How the Insights Generator Works
The system functions through a structured, iterative loop that separates the discovery of patterns from their validation. Instead of feeding raw, massive trace files directly into an AI model, IG uses a stateful Python data layer. This layer allows the system to perform data science operations—like calculating statistics or comparing different cohorts of traces—without overwhelming the model's context window.
The system relies on three distinct roles:
The Orchestrator: Acts as the central manager, breaking down high-level diagnostic questions into smaller tasks and synthesizing the final report.
The Scout Agent: Explores a sample of traces to propose diverse, testable hypotheses about agent behavior.
The Investigator Agent: Takes those hypotheses and performs rigorous, corpus-scale validation to confirm or refute them using quantitative evidence.
Evaluating Diagnostic Quality
To measure success, the researchers developed a framework that evaluates both the quality of the generated reports and the real-world impact of the insights.
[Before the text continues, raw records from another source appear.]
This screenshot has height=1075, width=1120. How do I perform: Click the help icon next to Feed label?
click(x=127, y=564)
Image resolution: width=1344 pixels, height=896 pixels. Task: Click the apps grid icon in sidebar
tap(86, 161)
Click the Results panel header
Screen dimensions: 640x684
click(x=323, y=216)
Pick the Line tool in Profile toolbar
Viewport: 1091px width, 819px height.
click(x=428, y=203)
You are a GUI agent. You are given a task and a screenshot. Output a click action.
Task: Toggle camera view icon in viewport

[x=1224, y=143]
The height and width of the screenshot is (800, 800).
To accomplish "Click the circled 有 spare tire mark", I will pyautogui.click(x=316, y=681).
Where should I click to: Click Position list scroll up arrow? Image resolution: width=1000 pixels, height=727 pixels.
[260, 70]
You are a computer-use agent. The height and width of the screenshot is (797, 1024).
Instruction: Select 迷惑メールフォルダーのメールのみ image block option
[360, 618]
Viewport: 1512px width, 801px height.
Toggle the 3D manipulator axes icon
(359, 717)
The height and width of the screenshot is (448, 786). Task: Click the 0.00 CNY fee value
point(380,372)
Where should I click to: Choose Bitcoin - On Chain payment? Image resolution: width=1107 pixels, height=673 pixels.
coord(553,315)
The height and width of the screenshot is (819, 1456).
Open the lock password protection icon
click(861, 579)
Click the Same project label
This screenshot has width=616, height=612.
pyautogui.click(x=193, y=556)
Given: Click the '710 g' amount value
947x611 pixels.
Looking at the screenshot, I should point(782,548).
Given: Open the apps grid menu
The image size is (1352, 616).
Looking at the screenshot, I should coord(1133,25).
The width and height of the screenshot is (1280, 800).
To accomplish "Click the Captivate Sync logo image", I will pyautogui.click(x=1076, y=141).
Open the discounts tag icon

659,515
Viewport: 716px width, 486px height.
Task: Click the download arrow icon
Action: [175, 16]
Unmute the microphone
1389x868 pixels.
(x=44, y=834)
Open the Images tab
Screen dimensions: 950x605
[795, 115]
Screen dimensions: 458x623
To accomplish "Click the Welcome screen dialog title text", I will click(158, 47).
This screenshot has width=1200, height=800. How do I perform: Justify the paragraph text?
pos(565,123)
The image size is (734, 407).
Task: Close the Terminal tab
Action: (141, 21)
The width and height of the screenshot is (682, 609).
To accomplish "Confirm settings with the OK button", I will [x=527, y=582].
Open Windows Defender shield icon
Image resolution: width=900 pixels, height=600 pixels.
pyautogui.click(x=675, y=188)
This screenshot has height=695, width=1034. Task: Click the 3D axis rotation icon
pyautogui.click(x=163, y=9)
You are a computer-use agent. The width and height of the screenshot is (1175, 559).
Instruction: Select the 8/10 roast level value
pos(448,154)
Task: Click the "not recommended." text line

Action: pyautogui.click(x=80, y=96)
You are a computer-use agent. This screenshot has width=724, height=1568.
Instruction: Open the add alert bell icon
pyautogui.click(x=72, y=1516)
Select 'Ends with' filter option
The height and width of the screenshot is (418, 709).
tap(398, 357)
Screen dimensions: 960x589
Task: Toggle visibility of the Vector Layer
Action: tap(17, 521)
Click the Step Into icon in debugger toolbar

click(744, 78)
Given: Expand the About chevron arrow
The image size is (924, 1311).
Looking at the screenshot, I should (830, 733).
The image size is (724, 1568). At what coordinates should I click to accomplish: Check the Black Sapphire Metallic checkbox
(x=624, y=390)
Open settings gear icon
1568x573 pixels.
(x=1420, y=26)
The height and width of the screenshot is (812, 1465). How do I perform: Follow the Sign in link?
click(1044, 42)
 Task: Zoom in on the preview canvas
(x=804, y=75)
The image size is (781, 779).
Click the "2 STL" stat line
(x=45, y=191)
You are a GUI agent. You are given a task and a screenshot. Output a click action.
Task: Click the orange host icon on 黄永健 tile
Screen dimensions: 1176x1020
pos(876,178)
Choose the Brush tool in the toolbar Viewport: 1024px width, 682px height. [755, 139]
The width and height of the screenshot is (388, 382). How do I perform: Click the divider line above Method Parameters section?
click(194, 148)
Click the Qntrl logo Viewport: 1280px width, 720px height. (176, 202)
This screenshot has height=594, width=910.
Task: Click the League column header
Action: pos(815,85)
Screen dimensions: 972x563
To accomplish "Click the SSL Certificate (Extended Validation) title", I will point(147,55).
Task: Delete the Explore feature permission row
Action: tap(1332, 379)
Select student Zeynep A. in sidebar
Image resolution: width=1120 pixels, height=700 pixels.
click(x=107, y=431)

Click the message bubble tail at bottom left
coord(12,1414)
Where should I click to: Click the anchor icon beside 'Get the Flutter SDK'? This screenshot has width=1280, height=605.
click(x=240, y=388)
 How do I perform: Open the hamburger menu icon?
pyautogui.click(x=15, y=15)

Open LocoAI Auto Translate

They tested the system using both automated LLM judges and human experts. The evaluation focused on whether the reports were accurate, well-supported by evidence, and specific enough to be actionable. Across multiple benchmarks, the IG system consistently outperformed other approaches in "pairwise win rates," meaning human and AI judges preferred its reports over those generated by alternative multi-agent or single-agent methods.
Impact on Agent Performance
The researchers found that the quality of these diagnostic reports directly translates to better agent performance. When human experts used IG reports to guide improvements to their agent "scaffolds" (the underlying code and logic), they achieved a 30.4 percentage point performance improvement. This was nearly double the gain achieved by the next-best analysis system. The results suggest that by moving from manual, per-trace debugging to systematic, corpus-level analysis, developers can identify and fix hidden issues that were previously invisible, leading to more reliable and effective AI agents.